Let me assume for a sec these namespaces have unique names, and that we store them in some kind of mapping, either on the TS side or the Python side: namespace_colletion = {'first': { global objects from first tag }, 'second': { global objects from second tag }} etc.

What about a attribute <py-script namespace="...">? Here's some pseudocode:

//pyodide.ts

//New function:
function runInNamespace(code:string, namespace_name:string){
    this.interpreter.runPython(sourcecode, {globals: namespace.namespace_name})
}

function run(code:string){
    if this.hasAttribute('namespace') and this.namespace in namespace_collection.keys(){
        //eval() code using existing namespace as globals
        this.runInNamespace(sourcecode, namespace_collection.namespace_name)
    }

    else { 
        //need to initialize a new namespace
        if this.hasAttribute('namespace'){
            //eval code using existing namespace
            new_namespace_name = this.getAttribute('namespace')
        }
        else {
            new_namespace_name = ??????
        }

        new_namespace_globals = this.runtime.get('dict')();
        namespace_collection[new_namespace_nname] = new_namespace_globals

        this.runInNamespace(pyscript as string, new_namespace_globals) 
        //and any other init steps, like runtime.run('set_version...')
        this.runtime.run(code, new_namespace_globals)
    }
}

If each tag is to have its own namespace by default, then "?????" is ... a GUID? Or maaaaybe something derived from src, but since src is a URL and not necessarily a file name I'm wary about that...

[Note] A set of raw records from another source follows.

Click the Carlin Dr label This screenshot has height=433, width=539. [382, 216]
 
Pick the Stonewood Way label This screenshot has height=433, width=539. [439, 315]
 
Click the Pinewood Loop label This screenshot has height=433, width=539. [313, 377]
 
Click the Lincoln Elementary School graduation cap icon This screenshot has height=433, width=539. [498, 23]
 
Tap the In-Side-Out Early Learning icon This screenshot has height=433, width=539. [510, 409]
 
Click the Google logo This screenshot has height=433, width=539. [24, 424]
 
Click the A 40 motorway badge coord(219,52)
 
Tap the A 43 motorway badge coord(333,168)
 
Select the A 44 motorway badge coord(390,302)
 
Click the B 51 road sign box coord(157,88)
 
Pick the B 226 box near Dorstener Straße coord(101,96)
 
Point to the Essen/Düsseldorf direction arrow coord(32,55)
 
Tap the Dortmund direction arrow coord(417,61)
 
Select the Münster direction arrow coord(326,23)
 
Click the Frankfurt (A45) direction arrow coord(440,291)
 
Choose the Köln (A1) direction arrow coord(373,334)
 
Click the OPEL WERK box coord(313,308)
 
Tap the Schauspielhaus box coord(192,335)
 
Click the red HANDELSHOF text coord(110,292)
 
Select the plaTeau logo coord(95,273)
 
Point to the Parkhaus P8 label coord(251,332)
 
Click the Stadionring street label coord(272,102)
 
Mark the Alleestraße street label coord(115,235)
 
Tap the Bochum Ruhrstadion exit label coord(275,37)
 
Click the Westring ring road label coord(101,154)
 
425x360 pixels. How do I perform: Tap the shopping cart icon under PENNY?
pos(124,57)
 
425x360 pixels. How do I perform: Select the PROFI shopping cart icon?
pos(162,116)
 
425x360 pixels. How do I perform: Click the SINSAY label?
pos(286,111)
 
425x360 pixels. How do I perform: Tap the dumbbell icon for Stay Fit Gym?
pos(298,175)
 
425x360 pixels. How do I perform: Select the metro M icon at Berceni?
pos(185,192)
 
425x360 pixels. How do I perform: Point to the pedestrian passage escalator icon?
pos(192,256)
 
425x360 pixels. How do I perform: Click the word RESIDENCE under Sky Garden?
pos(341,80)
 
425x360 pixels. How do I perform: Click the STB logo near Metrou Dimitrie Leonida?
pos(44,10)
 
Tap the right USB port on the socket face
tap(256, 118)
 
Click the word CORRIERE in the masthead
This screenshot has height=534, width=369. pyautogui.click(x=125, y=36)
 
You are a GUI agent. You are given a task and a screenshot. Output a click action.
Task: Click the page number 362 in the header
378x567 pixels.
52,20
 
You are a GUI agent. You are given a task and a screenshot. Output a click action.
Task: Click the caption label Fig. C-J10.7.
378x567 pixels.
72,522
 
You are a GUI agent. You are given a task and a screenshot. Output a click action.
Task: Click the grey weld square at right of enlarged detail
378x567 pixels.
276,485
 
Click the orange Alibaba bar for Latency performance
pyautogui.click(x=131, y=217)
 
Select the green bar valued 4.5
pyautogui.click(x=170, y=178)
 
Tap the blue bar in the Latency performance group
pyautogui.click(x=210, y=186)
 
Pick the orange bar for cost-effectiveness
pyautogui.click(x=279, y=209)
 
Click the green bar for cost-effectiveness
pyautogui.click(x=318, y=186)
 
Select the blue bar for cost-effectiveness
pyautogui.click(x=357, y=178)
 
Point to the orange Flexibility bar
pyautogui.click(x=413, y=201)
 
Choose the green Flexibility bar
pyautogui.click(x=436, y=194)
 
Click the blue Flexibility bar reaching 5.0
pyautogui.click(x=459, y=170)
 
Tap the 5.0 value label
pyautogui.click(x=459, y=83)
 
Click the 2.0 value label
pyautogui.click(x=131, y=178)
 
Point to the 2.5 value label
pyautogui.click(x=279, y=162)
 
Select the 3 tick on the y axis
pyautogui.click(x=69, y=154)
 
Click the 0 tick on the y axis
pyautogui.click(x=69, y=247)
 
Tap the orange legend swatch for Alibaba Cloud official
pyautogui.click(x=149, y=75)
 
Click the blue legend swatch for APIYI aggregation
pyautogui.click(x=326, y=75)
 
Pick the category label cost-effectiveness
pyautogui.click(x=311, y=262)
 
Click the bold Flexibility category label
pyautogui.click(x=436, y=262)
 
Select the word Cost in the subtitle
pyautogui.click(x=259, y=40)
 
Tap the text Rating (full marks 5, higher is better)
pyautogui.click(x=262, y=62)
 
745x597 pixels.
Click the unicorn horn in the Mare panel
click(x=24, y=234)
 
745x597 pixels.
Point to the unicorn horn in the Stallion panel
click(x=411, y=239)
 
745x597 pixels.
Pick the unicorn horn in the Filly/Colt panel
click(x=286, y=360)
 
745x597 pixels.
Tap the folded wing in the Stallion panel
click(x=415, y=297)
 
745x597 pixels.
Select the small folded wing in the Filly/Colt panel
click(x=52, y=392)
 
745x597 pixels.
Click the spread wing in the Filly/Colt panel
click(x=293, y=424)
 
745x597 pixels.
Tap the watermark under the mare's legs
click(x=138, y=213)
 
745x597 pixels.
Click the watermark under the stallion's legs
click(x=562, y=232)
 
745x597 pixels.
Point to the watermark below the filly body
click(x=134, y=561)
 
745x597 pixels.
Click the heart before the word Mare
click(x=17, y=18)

(If each tag were to default to the same namespace, "?????" would be "__main" or "__default_namespace" or some constant. But I think we've moved away from that.)

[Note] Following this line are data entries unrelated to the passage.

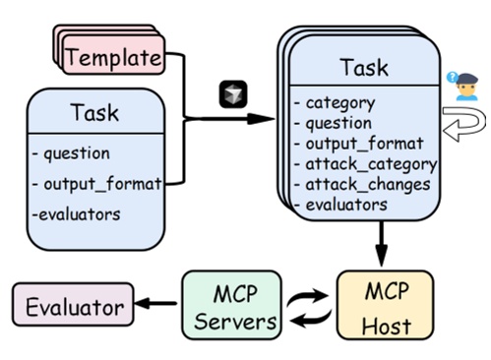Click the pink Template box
pyautogui.click(x=112, y=57)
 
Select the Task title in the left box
pyautogui.click(x=94, y=112)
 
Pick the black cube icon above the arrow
pyautogui.click(x=232, y=94)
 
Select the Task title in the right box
pyautogui.click(x=363, y=68)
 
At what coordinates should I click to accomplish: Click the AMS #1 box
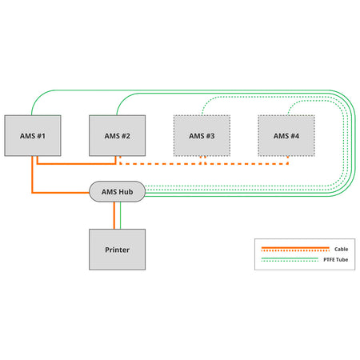33,135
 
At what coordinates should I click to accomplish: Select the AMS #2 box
117,135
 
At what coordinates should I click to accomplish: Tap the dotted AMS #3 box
202,135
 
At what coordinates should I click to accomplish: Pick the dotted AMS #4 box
286,135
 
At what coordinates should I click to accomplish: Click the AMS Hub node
117,191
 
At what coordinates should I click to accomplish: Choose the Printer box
117,250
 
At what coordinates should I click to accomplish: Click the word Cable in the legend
341,249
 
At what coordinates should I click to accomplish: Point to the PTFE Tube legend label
335,259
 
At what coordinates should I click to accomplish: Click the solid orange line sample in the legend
295,248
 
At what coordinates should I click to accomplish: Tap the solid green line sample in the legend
290,258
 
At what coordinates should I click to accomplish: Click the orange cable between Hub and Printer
114,215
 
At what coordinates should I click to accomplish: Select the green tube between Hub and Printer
120,215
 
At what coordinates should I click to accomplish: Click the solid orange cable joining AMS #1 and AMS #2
76,164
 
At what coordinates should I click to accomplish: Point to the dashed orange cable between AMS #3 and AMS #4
246,164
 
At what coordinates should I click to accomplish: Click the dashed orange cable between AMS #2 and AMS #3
160,164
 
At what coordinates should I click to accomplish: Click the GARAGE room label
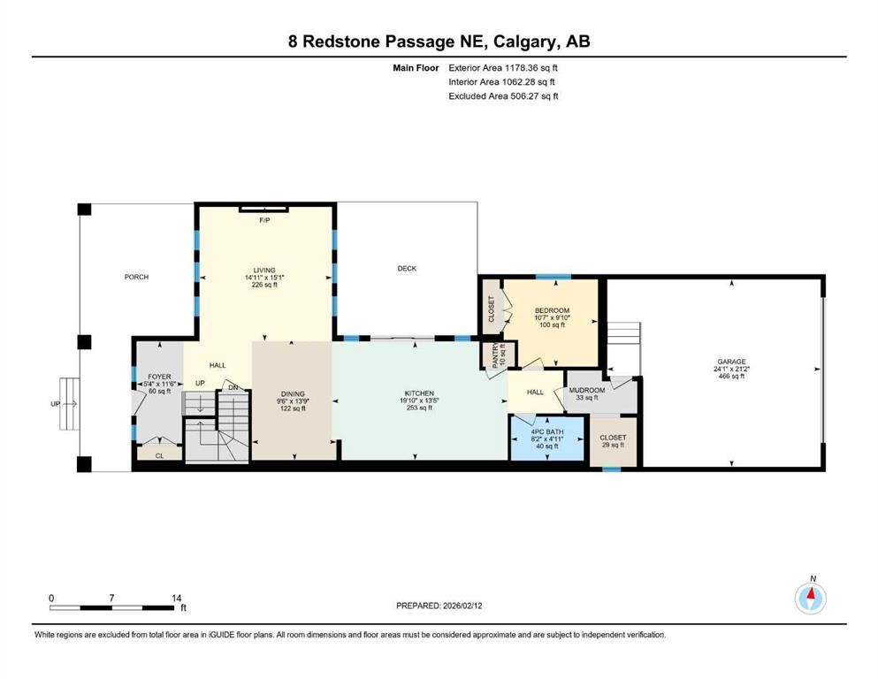click(x=731, y=362)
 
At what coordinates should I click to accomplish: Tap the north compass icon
click(x=810, y=599)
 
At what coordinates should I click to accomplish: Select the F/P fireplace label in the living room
click(x=263, y=219)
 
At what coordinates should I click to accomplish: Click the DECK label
click(x=407, y=269)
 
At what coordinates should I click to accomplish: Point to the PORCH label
click(x=136, y=278)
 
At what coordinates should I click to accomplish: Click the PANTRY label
click(x=496, y=355)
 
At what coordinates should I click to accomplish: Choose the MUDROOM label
click(x=586, y=390)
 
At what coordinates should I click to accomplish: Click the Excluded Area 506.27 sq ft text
click(x=504, y=96)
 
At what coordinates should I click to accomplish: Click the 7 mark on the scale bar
click(x=112, y=598)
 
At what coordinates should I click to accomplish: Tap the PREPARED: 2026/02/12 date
click(x=440, y=606)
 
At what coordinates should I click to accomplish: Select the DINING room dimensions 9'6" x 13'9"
click(x=293, y=401)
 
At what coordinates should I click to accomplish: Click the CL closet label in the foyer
click(x=160, y=456)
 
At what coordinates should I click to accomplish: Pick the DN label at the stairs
click(x=233, y=386)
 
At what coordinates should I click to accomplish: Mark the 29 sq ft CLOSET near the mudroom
click(x=613, y=441)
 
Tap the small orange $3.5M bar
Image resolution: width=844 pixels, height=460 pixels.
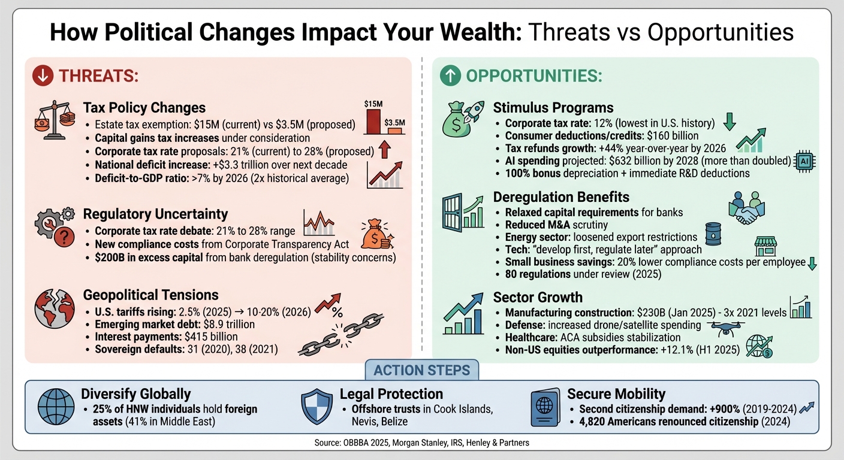tap(394, 130)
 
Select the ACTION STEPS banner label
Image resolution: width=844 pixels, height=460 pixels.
tap(421, 370)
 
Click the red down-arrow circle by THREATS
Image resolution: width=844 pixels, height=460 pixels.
tap(42, 76)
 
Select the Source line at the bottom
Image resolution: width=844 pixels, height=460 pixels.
tap(421, 444)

So the example above becomes, with extension:

<!--------- First Section --------->
<p>Start by doing this thing:</p>
{{ content from step1.py }}
<py-script src="step1.py" namespace="first_demo"><py-script>

<p>And now do this thing</p>
{{ content from step2.py }}
<py-script src="step2.py" namespace="first_demo"></py-script>

<!--------- Second Section --------->
<p>Let's look at something else now:</p>
{{ content from secondDemo1.py }}
<py-script src="secondDemo1.py" namespace="second_demo"></py-script>

<p>And with that something else, can also do this:</p>
{{ content from secondDemo2.py }}
<py-script src="secondDemo2.py" namespace="second_demo"></py-script>

Eh? As a place to start? I've made quite a few assumptions here, though, so this could be entirely off base.

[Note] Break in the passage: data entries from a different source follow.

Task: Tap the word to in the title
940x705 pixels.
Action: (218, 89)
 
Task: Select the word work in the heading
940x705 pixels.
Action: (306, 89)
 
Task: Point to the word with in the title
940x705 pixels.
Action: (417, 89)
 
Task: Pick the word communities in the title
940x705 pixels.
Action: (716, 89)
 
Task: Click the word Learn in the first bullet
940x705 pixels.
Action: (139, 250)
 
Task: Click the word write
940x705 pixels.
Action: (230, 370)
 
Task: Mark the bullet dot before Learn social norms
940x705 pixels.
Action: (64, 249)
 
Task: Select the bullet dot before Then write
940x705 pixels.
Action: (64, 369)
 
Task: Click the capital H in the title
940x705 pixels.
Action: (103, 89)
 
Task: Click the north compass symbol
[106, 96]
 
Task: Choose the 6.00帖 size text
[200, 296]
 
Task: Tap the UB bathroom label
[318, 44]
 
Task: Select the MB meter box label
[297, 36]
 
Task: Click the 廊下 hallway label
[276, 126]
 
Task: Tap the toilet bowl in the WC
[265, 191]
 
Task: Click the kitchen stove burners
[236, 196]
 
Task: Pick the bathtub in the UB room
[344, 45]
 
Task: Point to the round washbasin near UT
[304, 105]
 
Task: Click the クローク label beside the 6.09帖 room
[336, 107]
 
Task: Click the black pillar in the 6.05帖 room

As you've very helpfully illustrated before, creating a dict with a name and using it as a global dictionary for some code is basically reinventing the idea of modules. Honestly I'm neutral on whether we actually create modules using this logic or. If we do create them as modules, though, using module=... as an attribute could make some sense.

WebReflection commented 8 months ago

As there's no label in this and it's from 2022 ... I think we can close this.